===== Source passage

Obedience as Personal Response
Alan C. Elms
obedience as personal response:
the role of individual differences
Obedience is a curse. That is what makes Germans.
-- Gertrude Stein, Yes Is for a Very Young Man
The forty volunteers in each of Milgram's experimental
conditions were quite similar to every other forty volunteers in age,
sex, and general occupational category. This sameness of certain
individual variables, and the randomness of others, made it possible
for Milgram to draw his conclusions about situational variables. If
he'd used forty Yale sophomores in the Touch-Proximity condition, and
forty middle-aged Rotarians for the Remote Feedback condition, he could
hardly have said anything about behavioral differences between groups
– whether they were situationally determined, or determined by
any or all of the ways in which Yale sophomores differ from Rotarians.
A large pool of potential volunteers was built up before
Milgram started running his main experiments. Each experiment's set of
forty volunteers could therefore be selected to include 20 per cent
professional, 40 per cent white collar (sales and business), and 40 per
cent skilled and unskilled workers; and within these occupational
categories, 40 per cent in their forties, 40 per cent in their
thirties, and 20 per cent in their twenties. Most volunteers were men,
and only men were used, except in one later experiment that included
only women. (Their level of obedience was about the same as for men.)

==========

> [Brief 1]: In the obedience passage, what share of each experiment's forty volunteers were professionals?
> [Brief 2]: Transcribe the obedience passage from "A large pool" up to and including "as for men.)".

===== Data supplied

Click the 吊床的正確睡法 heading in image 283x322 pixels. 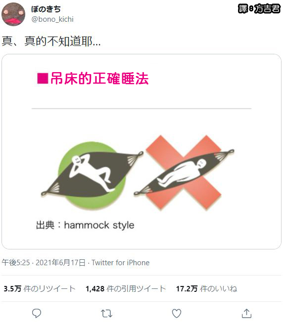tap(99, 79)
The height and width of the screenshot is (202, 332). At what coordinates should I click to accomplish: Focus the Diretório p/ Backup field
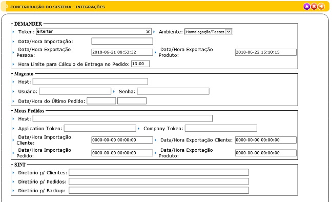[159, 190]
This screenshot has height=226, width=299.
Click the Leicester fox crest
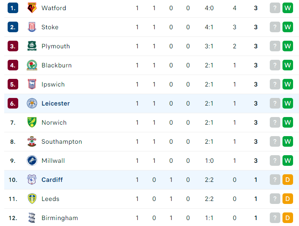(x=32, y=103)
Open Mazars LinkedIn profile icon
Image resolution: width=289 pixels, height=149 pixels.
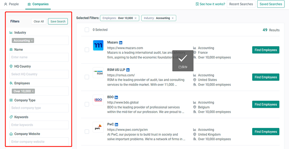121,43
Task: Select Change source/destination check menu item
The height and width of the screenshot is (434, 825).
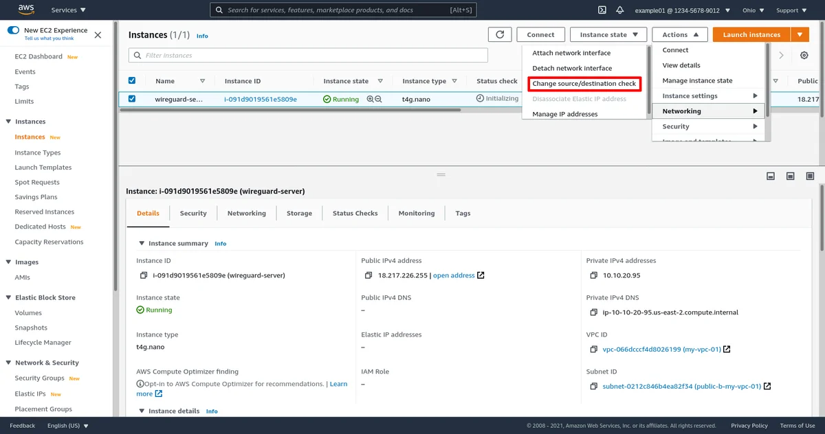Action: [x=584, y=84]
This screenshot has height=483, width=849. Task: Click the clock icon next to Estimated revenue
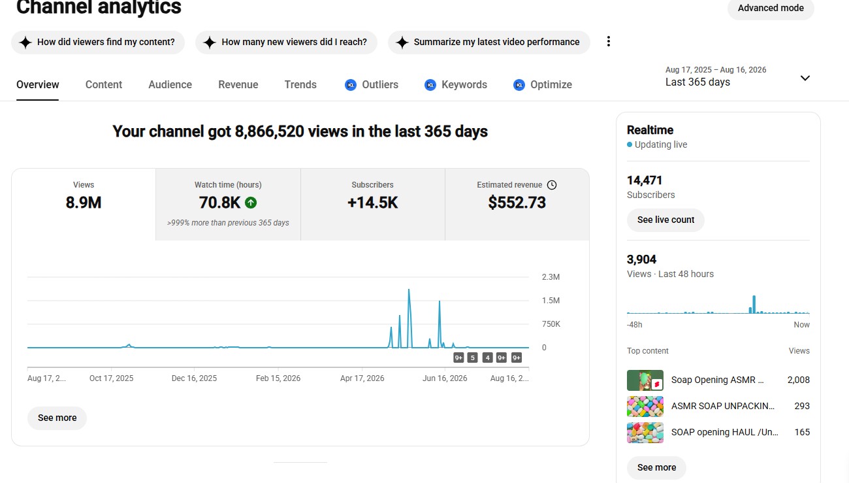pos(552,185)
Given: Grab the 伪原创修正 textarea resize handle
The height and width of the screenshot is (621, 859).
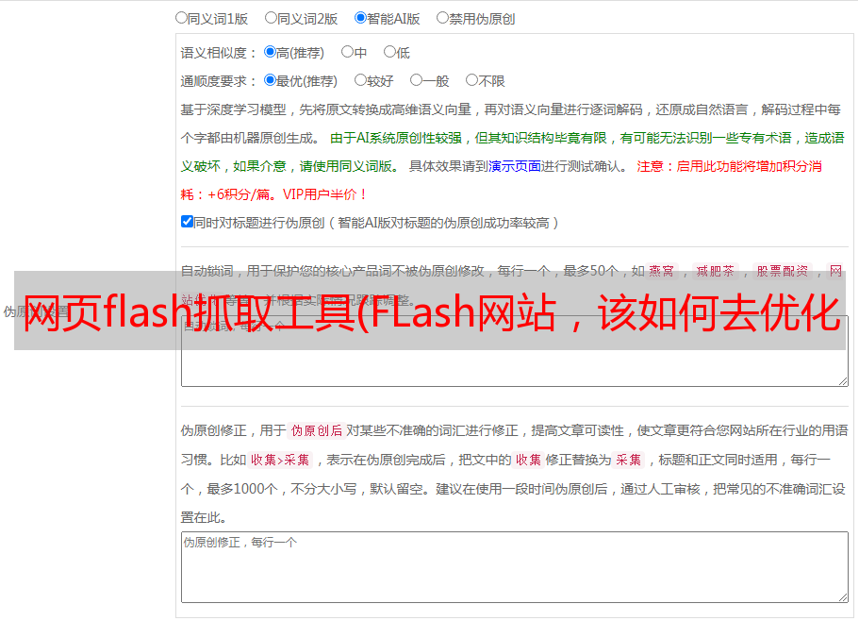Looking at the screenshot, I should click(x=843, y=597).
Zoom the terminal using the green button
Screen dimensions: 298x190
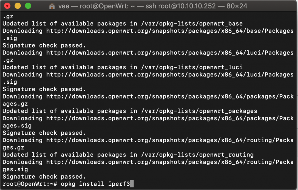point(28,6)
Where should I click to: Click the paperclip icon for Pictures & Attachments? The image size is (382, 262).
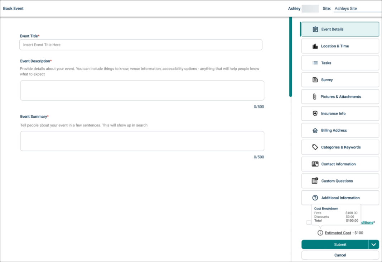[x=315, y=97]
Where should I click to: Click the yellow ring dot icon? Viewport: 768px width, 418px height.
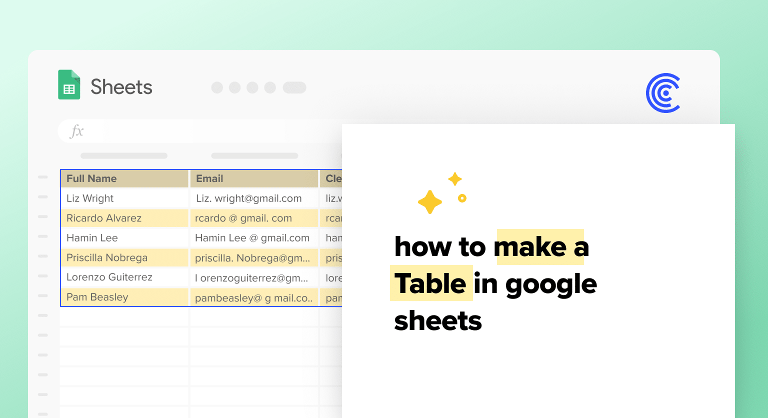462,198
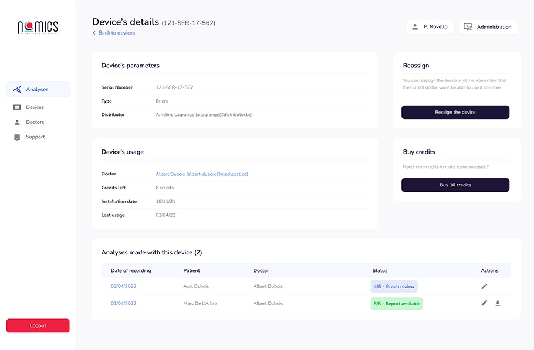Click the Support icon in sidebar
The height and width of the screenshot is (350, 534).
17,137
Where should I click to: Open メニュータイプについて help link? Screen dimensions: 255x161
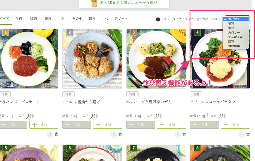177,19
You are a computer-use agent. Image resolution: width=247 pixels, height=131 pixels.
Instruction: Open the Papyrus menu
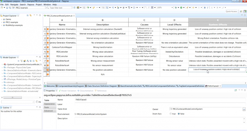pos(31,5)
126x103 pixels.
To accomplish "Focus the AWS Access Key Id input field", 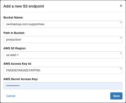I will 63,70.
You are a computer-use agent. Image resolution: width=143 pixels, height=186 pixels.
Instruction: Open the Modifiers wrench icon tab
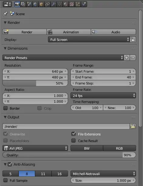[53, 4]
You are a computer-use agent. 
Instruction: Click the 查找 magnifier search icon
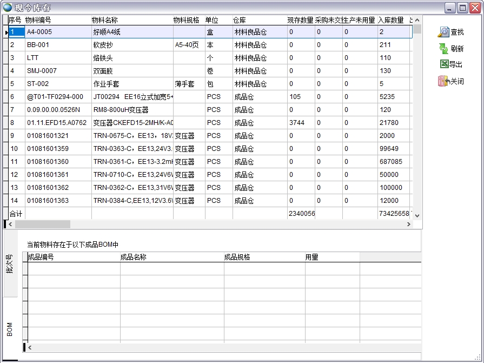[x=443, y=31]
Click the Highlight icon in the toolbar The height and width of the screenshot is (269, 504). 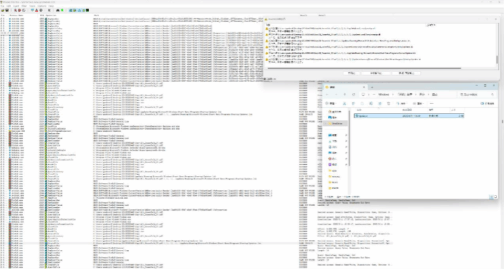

==========

> [Task result 1]: 20 percent

> [Task result 2]:
A large pool of potential volunteers was built up before
Milgram started running his main experiments. Each experiment's set of
forty volunteers could therefore be selected to include 20 per cent
professional, 40 per cent white collar (sales and business), and 40 per
cent skilled and unskilled workers; and within these occupational
categories, 40 per cent in their forties, 40 per cent in their
thirties, and 20 per cent in their twenties. Most volunteers were men,
and only men were used, except in one later experiment that included
only women. (Their level of obedience was about the same as for men.)